Photographer Guillaume Dartigue's page on Vaolo, a free collaborative platform which puts online sustainable tourism experiences offered by Village Monde for international travelers, will display in a few weeks new agrotourism addresses visited by the Frenchman in Peru. “He’s one of our long-time collaborators! » says Émilie Couillard, project manager at Village Monde, about the man who notably explored Costa Rica and Morocco.

Once Guillaume Dartigue's photos and accommodation details in Peru are posted online, users of the platform will be able to integrate his addresses into their itinerary. “He left for 26 days, including Machu Picchu and the Sacred Valley, which are part of the classic circuits. But he got off the beaten track by meeting small coffee, cocoa and tea producers and visiting mini bed & breakfast very little known”, describes Émilie Couillard.

The photographer was able to ensure the direct and positive economic repercussions of all these initiatives on these communities, before allowing travelers to be accommodated there thanks to the Vaolo platform. “Our ultimate goal is to improve people's living conditions through sustainable tourism activity, which remains a complementary activity allowing them to continue their more traditional activity,” explains Ms. Couillard.

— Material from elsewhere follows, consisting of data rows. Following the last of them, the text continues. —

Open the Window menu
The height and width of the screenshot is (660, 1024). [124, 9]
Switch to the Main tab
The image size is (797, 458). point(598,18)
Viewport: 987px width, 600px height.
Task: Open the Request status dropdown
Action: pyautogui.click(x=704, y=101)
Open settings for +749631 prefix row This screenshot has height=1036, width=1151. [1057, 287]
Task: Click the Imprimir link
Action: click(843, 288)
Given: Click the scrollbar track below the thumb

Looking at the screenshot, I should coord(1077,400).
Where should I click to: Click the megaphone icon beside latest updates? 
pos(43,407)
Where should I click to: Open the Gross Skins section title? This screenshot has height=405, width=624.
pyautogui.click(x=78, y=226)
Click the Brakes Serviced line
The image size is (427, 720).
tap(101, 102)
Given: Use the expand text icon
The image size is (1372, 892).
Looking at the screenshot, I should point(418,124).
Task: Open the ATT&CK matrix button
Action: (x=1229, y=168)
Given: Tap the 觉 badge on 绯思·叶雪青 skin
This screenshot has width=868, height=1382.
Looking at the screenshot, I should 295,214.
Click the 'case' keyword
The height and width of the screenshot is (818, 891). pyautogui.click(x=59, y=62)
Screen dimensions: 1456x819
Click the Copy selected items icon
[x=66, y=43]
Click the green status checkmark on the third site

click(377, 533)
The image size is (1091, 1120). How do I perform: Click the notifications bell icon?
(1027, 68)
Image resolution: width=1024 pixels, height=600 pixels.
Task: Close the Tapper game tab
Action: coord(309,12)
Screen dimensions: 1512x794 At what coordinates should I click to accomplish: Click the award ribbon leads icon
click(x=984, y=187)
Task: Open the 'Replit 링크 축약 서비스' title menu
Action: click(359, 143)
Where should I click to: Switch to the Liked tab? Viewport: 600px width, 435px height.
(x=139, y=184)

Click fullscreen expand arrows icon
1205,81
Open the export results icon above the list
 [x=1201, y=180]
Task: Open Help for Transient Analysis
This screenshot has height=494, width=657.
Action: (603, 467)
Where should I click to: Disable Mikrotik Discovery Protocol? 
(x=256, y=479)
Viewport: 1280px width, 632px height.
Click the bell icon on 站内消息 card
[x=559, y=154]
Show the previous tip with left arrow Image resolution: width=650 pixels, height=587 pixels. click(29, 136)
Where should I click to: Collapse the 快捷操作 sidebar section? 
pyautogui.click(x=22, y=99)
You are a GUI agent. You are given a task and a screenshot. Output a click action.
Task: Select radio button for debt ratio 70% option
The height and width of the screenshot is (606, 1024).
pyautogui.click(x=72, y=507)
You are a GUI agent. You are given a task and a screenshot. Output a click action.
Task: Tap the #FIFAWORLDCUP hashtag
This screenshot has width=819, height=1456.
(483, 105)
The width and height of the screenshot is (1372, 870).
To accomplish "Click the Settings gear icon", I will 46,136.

From exploration to travel

Guillaume Dartigue is one of the 70 explorers who collaborate with Village Monde to promote sustainable tourism trips with positive impacts on communities. “We divide our action according to three main axes, explains Émilie Couillard: first of all international cooperation, because our team of three permanent staff works with partners in 85 countries to implement our projects. Global citizenship education, our second axis, consists of making travelers aware of the impact of their trips and showing them the importance of sustainable tourism and meeting communities in rural areas outside of the circuits. usual, to achieve a better planetary lifestyle. » Innovation, the third axis, consists of using technology to help communities. This is enabled by the Vaolo marketing platform, set up in 2019 to give visibility to their initiatives.

From exploration to travel, there is only one step with Village Monde. “You can start as a traveler then become an explorer and vice versa! » says Émilie Couillard. All it takes is a short training course offered by Village Monde to become an explorer, in order to “give additional meaning to your journey by being our eyes and ears on the ground to identify initiatives, give them visibility and help them structure their offer and to develop interesting content highlighting their impact,” indicates the project manager. This voluntary collaboration can sometimes be supported by travel grants regularly offered by the organization on its social networks.

Varied experiences

“We have all types of travelers, from young adventurers who feel empowered to get off the beaten track to senior explorers, often retired, who have traveled a lot in their lives,” describes Émilie Couillard.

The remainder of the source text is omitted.